Para Reynolds-Cuéllar, a sua participação na bolsa de design da MAD foi fundamental. A bolsa não apenas forneceu financiamento essencial, mas também ofereceu um senso de comunidade. “A irmandade facilitou conversas significativas, especialmente palestras como a de Dori Tunstall sobre 'Descolonizando o Design'”, reflete Reynolds-Cuéllar. O apoio financeiro também se traduziu em ajuda prática, permitindo-lhe avançar com seus projetos, inclusive remunerando pesquisadores de campo na Colômbia.
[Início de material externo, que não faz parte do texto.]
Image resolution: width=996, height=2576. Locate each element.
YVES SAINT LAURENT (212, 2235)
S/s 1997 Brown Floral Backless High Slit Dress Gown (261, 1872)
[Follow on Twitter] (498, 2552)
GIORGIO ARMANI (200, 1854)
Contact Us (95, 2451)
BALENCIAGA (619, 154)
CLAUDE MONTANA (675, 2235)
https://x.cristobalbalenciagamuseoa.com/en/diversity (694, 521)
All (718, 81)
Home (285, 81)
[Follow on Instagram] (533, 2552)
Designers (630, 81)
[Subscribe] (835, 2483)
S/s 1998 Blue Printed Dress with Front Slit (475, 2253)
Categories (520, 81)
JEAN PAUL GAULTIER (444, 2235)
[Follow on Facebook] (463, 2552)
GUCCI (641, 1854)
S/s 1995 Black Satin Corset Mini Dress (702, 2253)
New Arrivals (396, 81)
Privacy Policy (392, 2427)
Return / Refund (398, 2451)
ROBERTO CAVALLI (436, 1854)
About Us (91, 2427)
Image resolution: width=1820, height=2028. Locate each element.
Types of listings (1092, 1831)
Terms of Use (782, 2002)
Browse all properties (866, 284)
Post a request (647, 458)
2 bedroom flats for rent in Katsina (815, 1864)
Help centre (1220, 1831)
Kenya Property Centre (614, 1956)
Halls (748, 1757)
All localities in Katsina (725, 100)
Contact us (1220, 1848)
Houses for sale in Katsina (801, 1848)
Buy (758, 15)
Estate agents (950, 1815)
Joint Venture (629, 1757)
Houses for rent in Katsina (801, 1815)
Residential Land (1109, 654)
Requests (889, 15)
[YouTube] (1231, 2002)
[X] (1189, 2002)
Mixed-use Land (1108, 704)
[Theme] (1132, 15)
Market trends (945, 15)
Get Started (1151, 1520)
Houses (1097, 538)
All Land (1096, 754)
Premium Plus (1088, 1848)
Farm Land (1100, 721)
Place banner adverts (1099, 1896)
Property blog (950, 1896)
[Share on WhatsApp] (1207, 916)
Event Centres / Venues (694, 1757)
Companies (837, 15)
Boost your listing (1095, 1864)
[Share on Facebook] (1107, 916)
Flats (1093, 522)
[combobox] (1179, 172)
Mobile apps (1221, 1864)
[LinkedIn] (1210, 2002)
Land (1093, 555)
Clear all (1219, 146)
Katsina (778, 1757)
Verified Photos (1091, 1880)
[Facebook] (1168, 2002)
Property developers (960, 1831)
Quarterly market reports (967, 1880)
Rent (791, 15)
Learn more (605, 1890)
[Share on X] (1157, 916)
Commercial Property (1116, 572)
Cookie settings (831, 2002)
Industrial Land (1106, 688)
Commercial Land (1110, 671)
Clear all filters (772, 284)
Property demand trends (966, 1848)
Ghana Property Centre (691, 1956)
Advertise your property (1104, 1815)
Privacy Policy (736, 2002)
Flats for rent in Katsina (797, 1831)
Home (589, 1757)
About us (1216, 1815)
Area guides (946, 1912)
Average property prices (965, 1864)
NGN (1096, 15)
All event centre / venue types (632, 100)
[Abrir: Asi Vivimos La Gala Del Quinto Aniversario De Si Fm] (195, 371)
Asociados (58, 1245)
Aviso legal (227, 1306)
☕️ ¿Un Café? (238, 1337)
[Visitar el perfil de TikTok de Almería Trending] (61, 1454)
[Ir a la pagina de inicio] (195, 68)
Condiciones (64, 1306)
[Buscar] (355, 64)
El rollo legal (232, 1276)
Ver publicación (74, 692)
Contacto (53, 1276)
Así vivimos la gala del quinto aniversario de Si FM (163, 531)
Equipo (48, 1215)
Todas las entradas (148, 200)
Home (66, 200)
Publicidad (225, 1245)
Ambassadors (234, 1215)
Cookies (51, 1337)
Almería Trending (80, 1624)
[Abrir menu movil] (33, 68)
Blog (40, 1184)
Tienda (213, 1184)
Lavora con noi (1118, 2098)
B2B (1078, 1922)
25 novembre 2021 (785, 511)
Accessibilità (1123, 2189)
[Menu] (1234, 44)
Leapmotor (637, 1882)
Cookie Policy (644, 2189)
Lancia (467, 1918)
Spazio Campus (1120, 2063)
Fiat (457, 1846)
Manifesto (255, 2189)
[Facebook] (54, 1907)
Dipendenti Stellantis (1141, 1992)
Além das atividades acadêmicas, Reynolds-Cuéllar pretende escrever um livro intitulado “O Atlas da Tecnologia Ancestral da Colômbia”. Mais do que mera documentação, este grande formato de atlas seria um compêndio das inúmeras histórias que Reynolds-Cuéllar desenterrou, com imagens ilustrativas criadas na Colômbia – representações visuais de cada cultura, descrições e histórias locais sobre esses artefatos. “Quero um livro que possa contrariar algumas das narrativas predominantes sobre design”, afirma Reynolds-Cuéllar. Através do seu trabalho, Reynolds-Cuéllar já começou a elaborar um modelo para abordar o design com significado e intenção cultural, estabelecendo as bases para uma abordagem mais inclusiva e objetiva à tecnologia e à inovação.